━━━━━ Material to process

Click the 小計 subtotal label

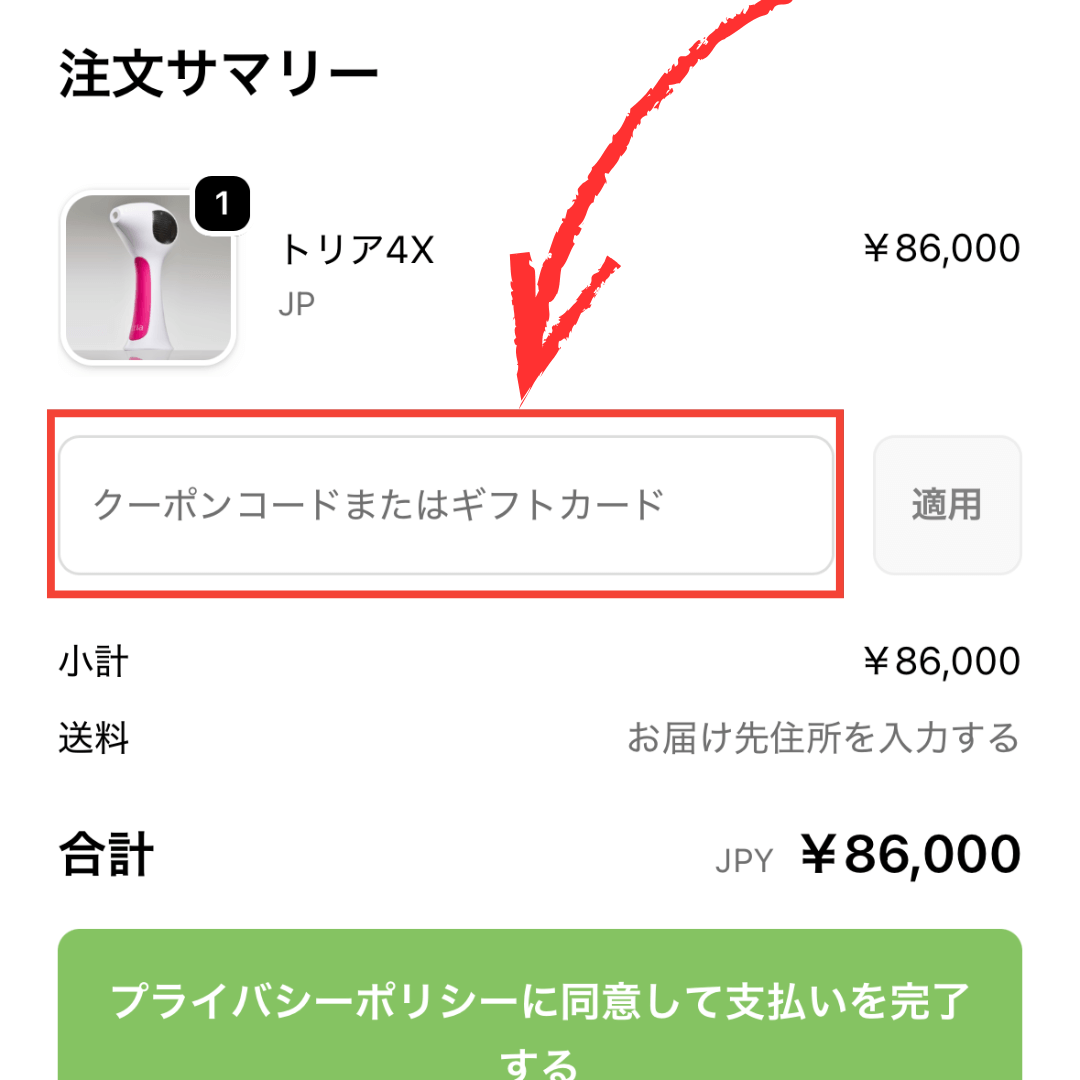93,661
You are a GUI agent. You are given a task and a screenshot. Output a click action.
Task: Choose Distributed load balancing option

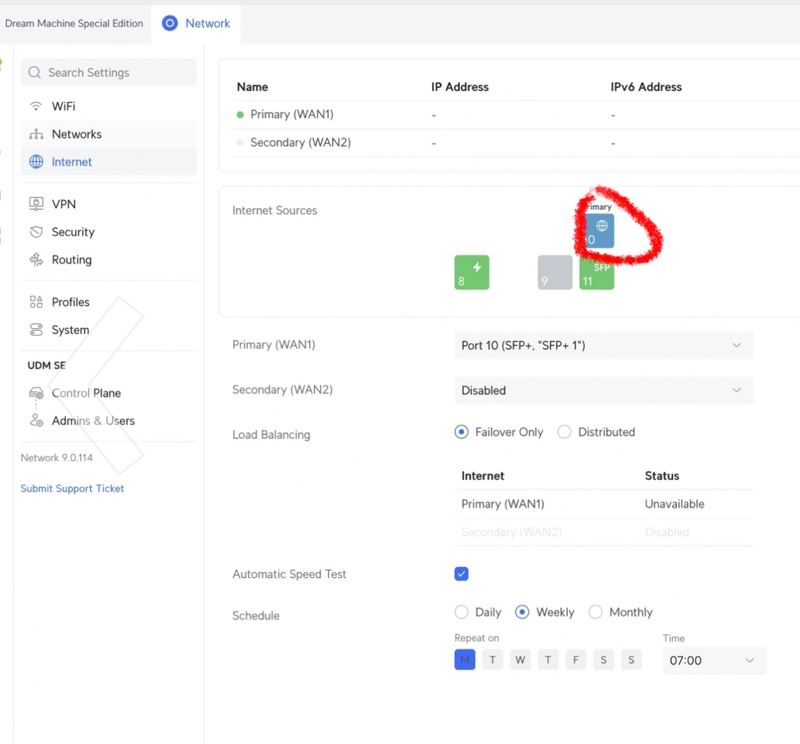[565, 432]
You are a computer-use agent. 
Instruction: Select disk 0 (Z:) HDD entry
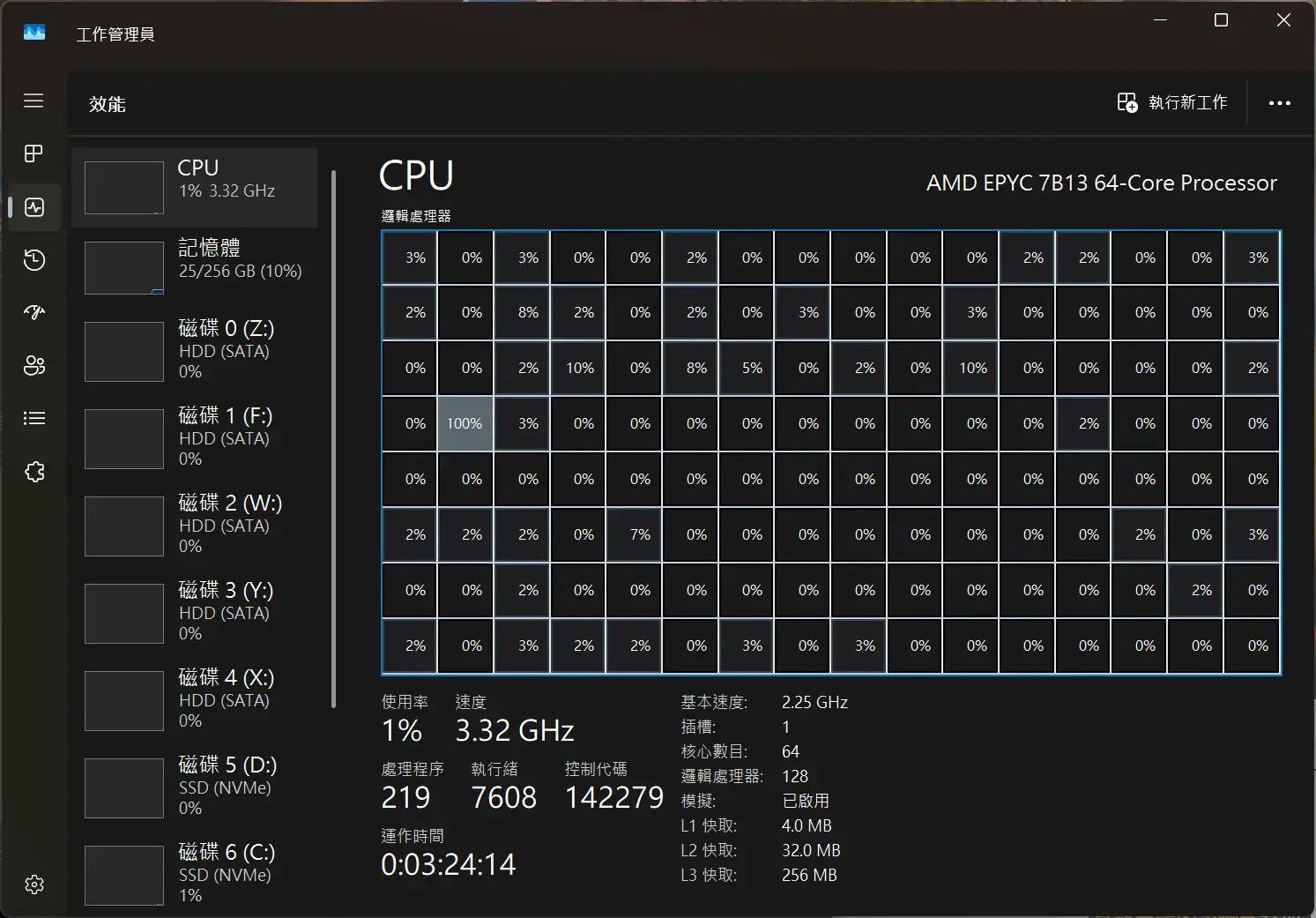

━━━━━━━━━━
━━━━━ Material to process

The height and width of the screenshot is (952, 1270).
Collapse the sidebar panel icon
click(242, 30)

━━━━━━━━━━
━━━━━ Material to process

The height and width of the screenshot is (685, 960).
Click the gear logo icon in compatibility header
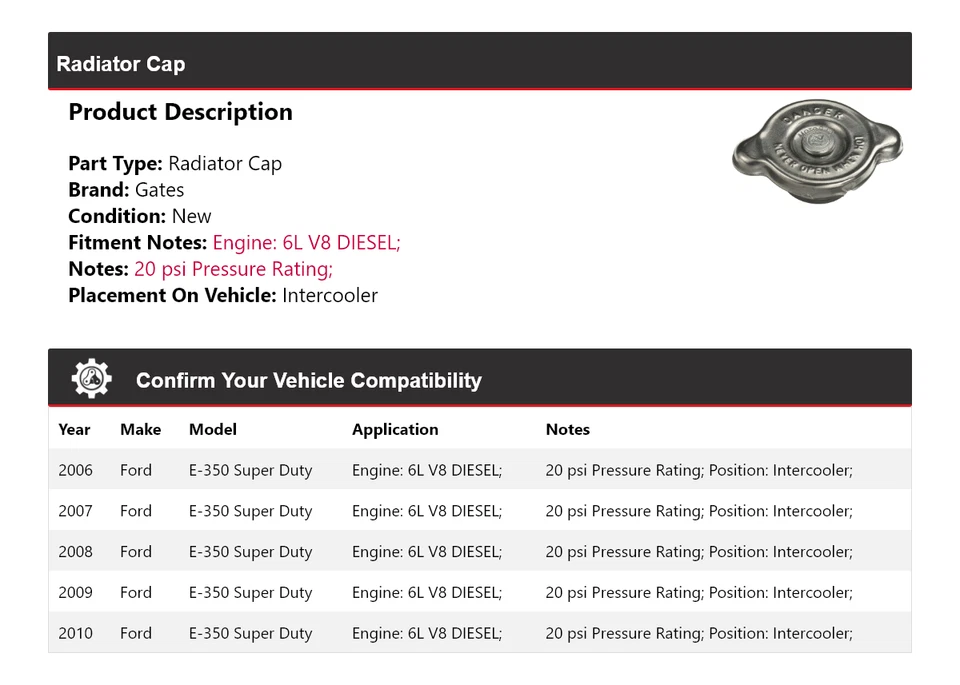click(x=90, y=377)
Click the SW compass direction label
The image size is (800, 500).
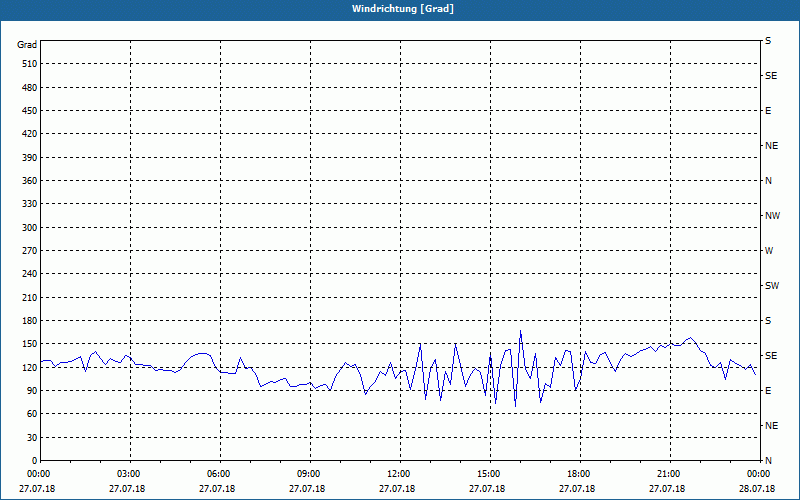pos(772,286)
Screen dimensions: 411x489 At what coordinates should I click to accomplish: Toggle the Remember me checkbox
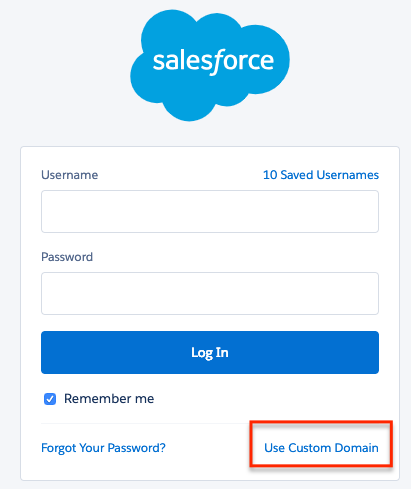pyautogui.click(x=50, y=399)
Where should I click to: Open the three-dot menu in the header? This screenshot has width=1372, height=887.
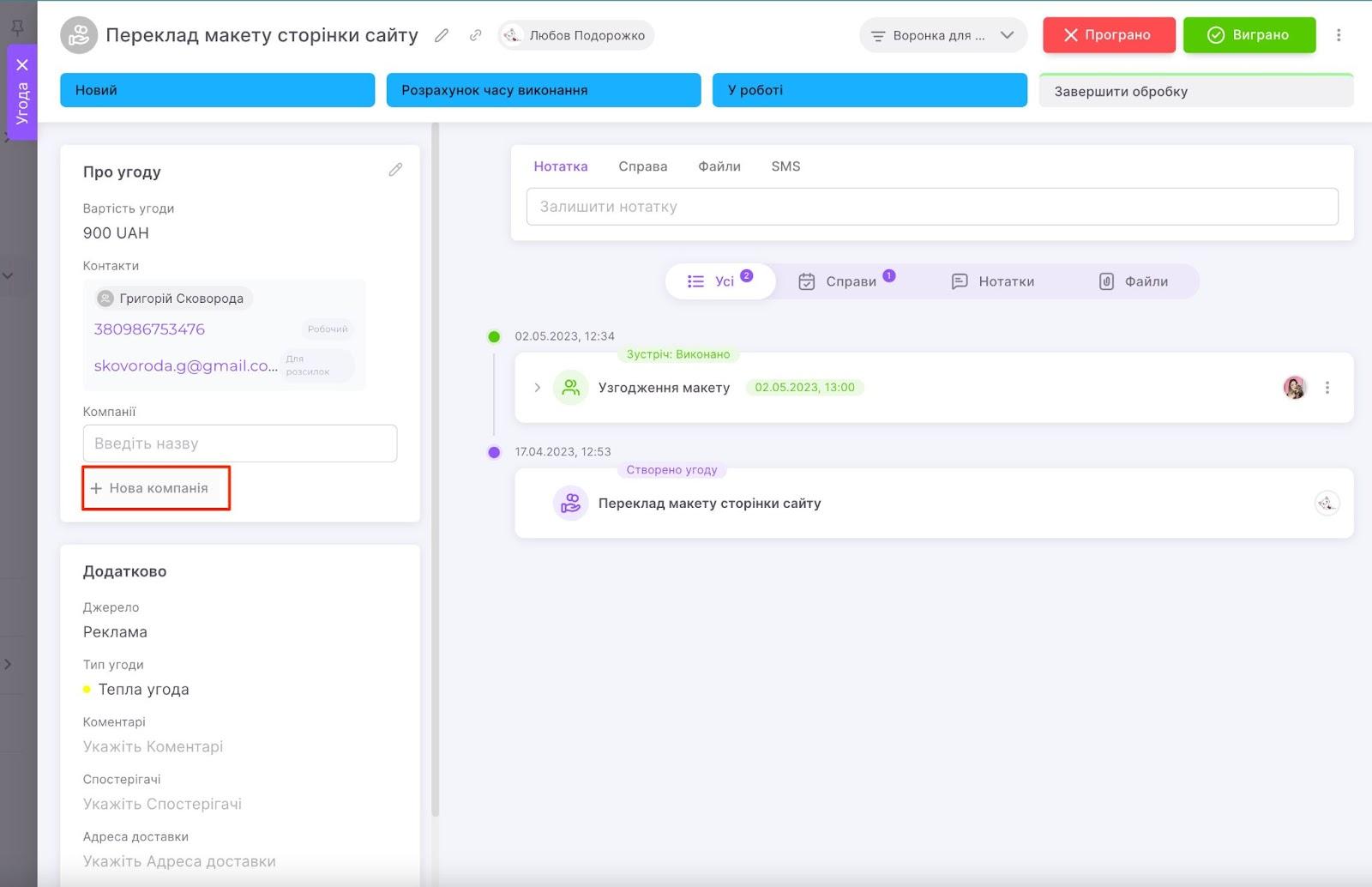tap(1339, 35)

━━━━━━━━━━

| Work task |
Using the data above, retype exactly the lines from the line with "Click the 小計 subtotal label" to the line with "Instruction: Select disk 0 (Z:) HDD entry", inclusive. No pictures and nothing else.

| Solution for this exercise |
Click the 小計 subtotal label

93,661
You are a GUI agent. You are given a task and a screenshot. Output a click action.
Task: Choose Distributed load balancing option

[565, 432]
You are a computer-use agent. 
Instruction: Select disk 0 (Z:) HDD entry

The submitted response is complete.